Glossary

product vendor

A product vendor is a company or organization that develops, manufactures, and commercially supplies a specific product or product line to customers.

A product vendor is a company or organization that develops, manufactures, and commercially supplies a specific product or product line to customers. In industrial and manufacturing environments, this usually refers to suppliers of hardware, software, or combined systems that are used in production, automation, or business operations.
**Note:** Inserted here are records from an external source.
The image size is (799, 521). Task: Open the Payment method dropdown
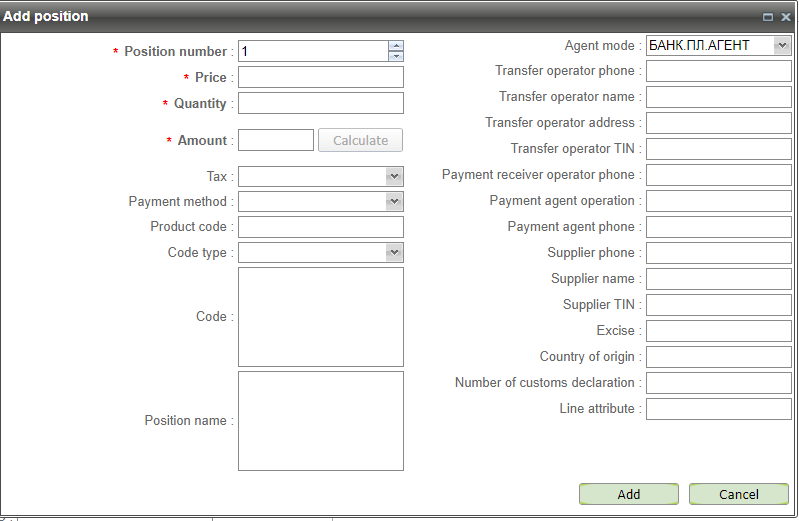(394, 202)
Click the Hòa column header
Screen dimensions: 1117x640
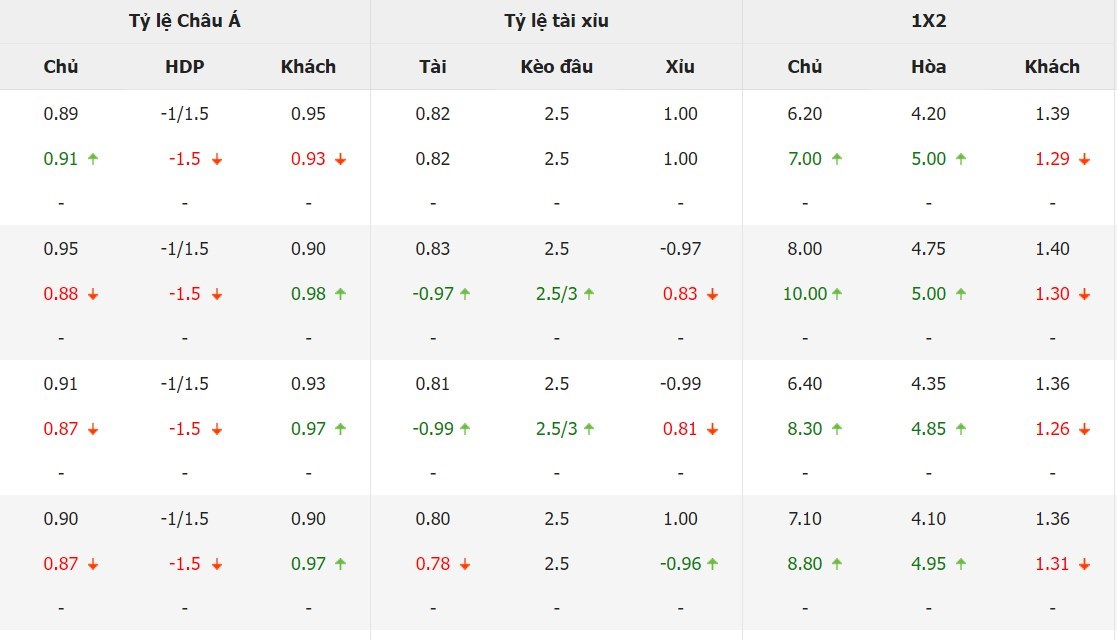[x=928, y=66]
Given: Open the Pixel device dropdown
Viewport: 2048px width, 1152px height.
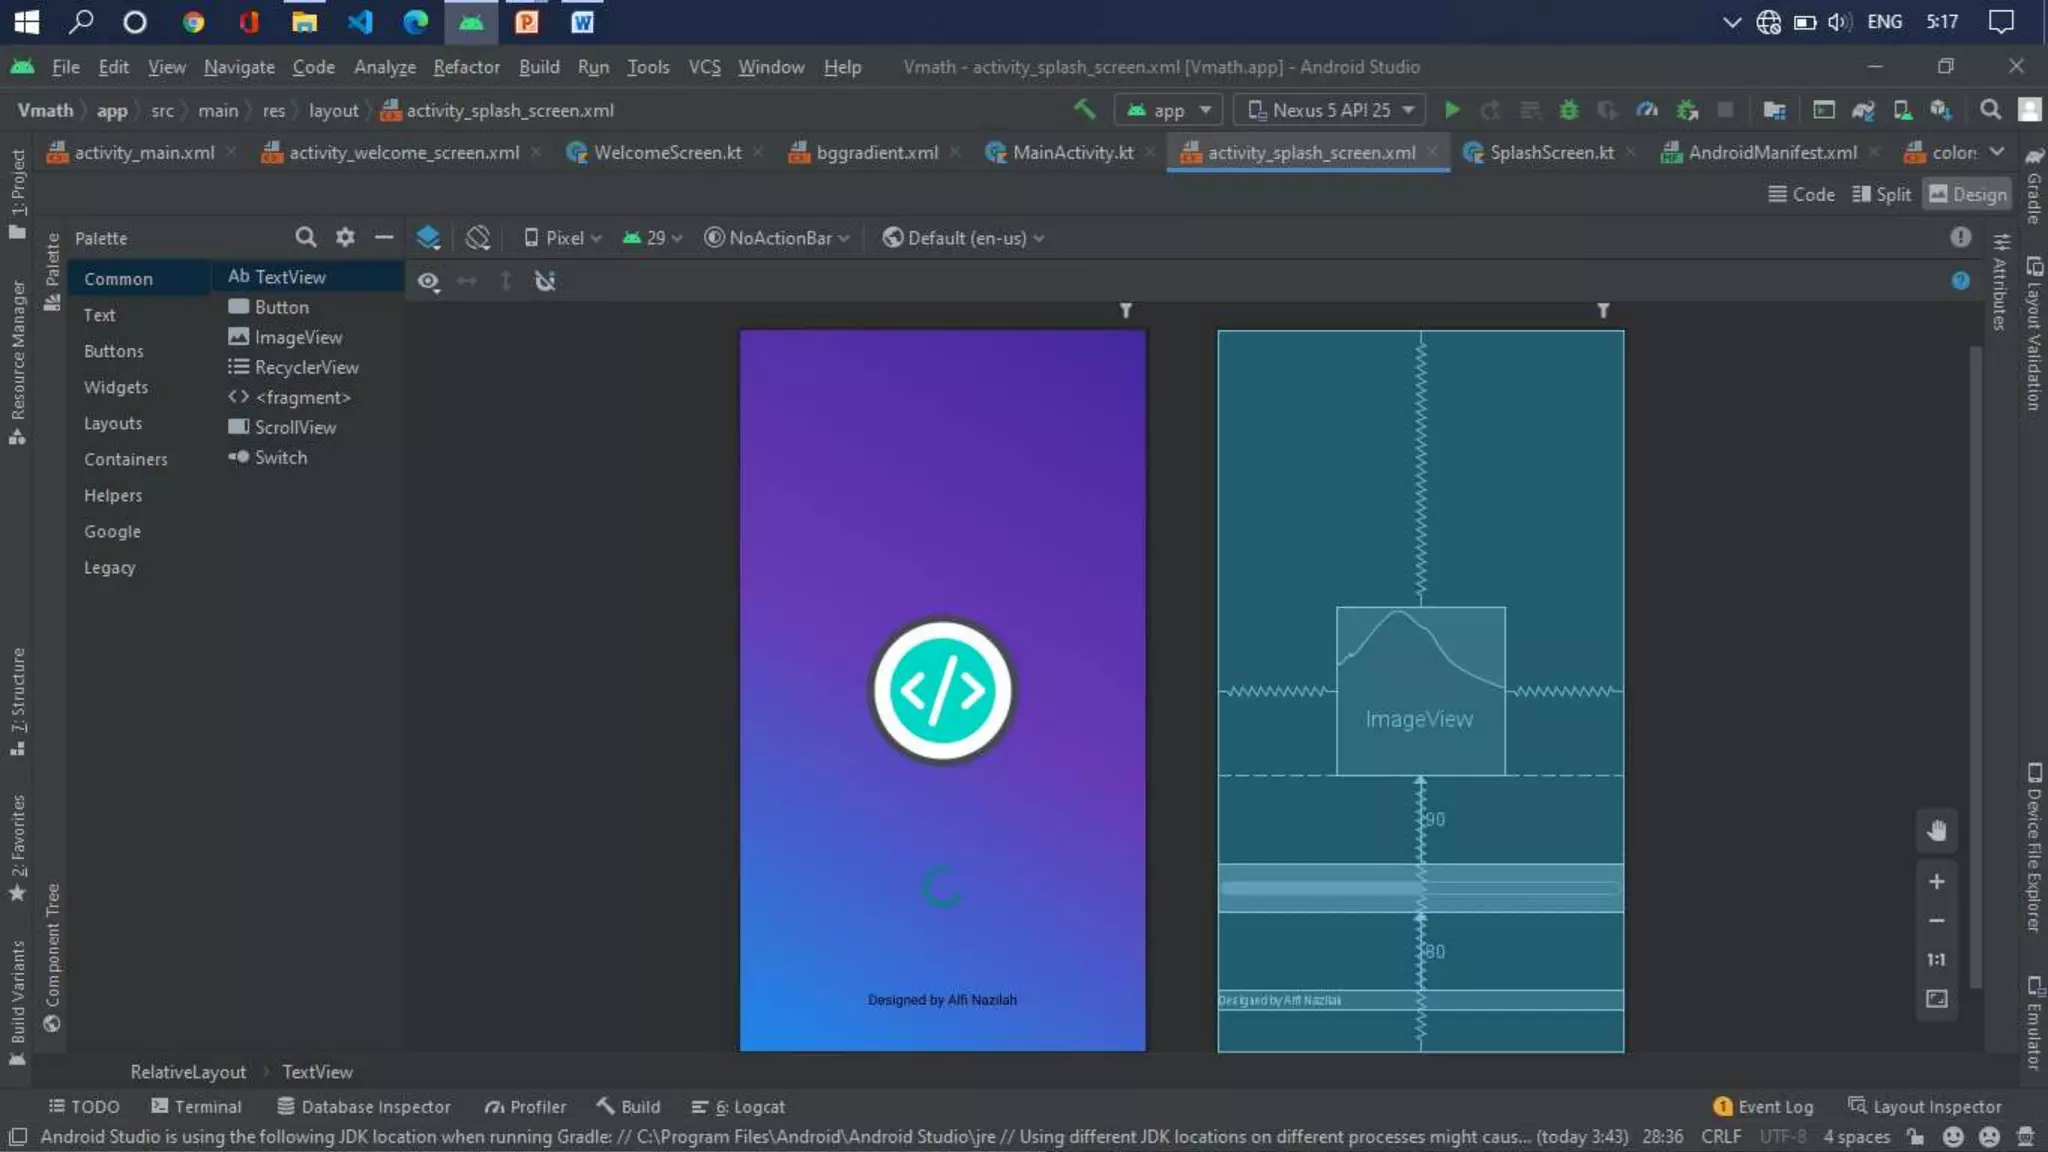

Scope and typical responsibilities

In regulated and industrial contexts, a product vendor commonly:

  • Designs and maintains the product, including its architecture and core functionality
  • Produces or coordinates production of the product (for example, PLCs, HMIs, gateways, sensors, MES software, or security appliances)
  • Provides product documentation such as specifications, user manuals, interface descriptions, and security guidance
  • Publishes updates, patches, and version changes, including cybersecurity or quality-related fixes
  • Offers technical support related to the product’s features and behavior
  • States how the product aligns with applicable standards or industry practices, without guaranteeing compliance for a specific deployment

A product vendor may sell directly to an end user, work through distributors or resellers, or supply components that integrators combine into larger systems.

Use in manufacturing and OT/IT systems

In manufacturing, the term is often used to distinguish the entity responsible for the product itself from other parties in the value chain. Examples include:

  • An automation vendor providing PLCs, HMIs, and engineering tools used in an industrial control system
  • A software vendor providing MES, historian, or quality management applications
  • A security product vendor providing industrial firewalls or secure remote access solutions used in OT networks

When specifying or operating systems, organizations frequently reference product vendors when they:

  • Procure standard components that must meet defined functional, performance, or security requirements
  • Assess product lifecycle information, including release histories and end-of-support dates
  • Request vulnerability disclosures, hardening guides, and patch information for audits and risk assessments
  • Align component capabilities with system-level requirements from frameworks such as ISA/IEC 62443 or ISA-95

Product vendor vs. other roles

In industrial projects, a product vendor is distinct from:

  • System integrator: Designs, configures, and deploys a complete solution using products from one or more vendors, plus custom logic, recipes, or workflows.
  • Distributor or reseller: Sells or distributes products sourced from vendors but does not typically design the products.
  • Service provider: Delivers consulting, engineering, or managed services; may use products from multiple vendors.

A single company can play multiple roles, but the term product vendor specifically refers to its role as the originator and maintainer of a product.

Common confusion

  • Vendor vs. supplier: In some organizations, these terms are used interchangeably. Where a distinction is made, “product vendor” is the entity responsible for the product’s design and lifecycle, while “supplier” is any external party providing goods or services (including raw materials or contract manufacturing).
  • Product vendor vs. manufacturer of record: The manufacturer of record is the company legally responsible for the manufactured item. In many cases this is the same as the product vendor, but it can differ when design and manufacturing are separated.

Link to security and standards context

In the context of industrial cybersecurity standards such as IEC 62443, product vendors are the parties that implement and document technical security capabilities in their components (for example, access control features, logging, secure protocols). System owners, integrators, and assessors then map system-level requirements to these product capabilities during design, procurement, and operation.